In the current throes of the coronavirus pandemic, Huffman stresses that these services are critical for Californians in need of health care or dental care.

“From psychiatry to physical therapy to dentistry, the benefits of the telehealth model are profound. Patients receive expert care in some cases without the added trouble of traveling to see a doctor or paying high visitation fees. But in other cases, access to experts in a specific field, such as neurology or orthodontia, are limited,” Huffman stated.

 

 

Senate Bill 867 and Senate Bill 868 – Revising AB 5 to Keep Freelancer Freedom

Senator Patricia Bates (R-Laguna Niguel)

Sen. Patricia Bates (R-Laguna Niguel) wants to see some changes to AB 5, California’s “Gig Worker” bill that went into effect Jan. 1. She thinks the law puts unnecessary restrictions on independent contractors in the state and hinders their ability to earn a living.

The law requires app-based companies such as Uber, Lyft, and DoorDash that rely on independent contractors to reclassify those workers as W-2 employees, in some cases.

Under California labor law, changing the status of those workers requires companies to provide benefits, such as sick leave, unemployment and workers’ compensation, and more.

But for many gig workers who prefer the flexibility and freedom freelancing provides, or whose professions are not amenable to 9 to 5 jobs, the new law is more of a burden than blessing.

The law, Gov. Gavin Newsom signed in September 2019 codified into State law a 2018 California Supreme Court decision handed down in the case of Dynamex Operations West, Inc. v. Superior Court of Los Angeles.

Since AB 5 passed last year, the bill authored by Assemblymember Lorena Gonzales (D-San Diego) has been under fire from several industries in the state — including media, musicians, artists and translators — who did not get exemptions as other professionals like lawyers, dentists, insurance agents and PR copyrighters did.

Bates says she introduced SB 867 and SB 868 to help newspapers and freelance journalists continue to operate in California by exempting them from the state’s new anti-independent contracting law, AB 5.

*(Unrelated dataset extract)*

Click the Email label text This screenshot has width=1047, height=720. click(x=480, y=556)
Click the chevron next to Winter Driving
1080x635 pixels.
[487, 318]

“Assembly Bill 5 took a sledgehammer approach to an employment problem that required a scalpel, which consequently hammered many Californians who truly wish to remain their own bosses,” Bates said. “The Legislature can begin to fix some of AB 5’s flaws by helping California’s newspapers and journalists continue to operate normally as they have in our state.

SB 867 would permanently exempt newspaper distributors and carriers from AB 5. While existing law exempts newspaper distributors from AB 5’s requirements for one year, it is not a long-term solution, Bates wrote in the bill.

SB 868 would exempt freelance journalists from AB 5, which Bates said has severely cut into the incomes of freelancers that contract with various media outlets. Under current law, AB 5 limits freelance journalists to just 35 stories a year if they wish to remain an independent contractor.

“It has led to many people losing income opportunities,” Bates stated.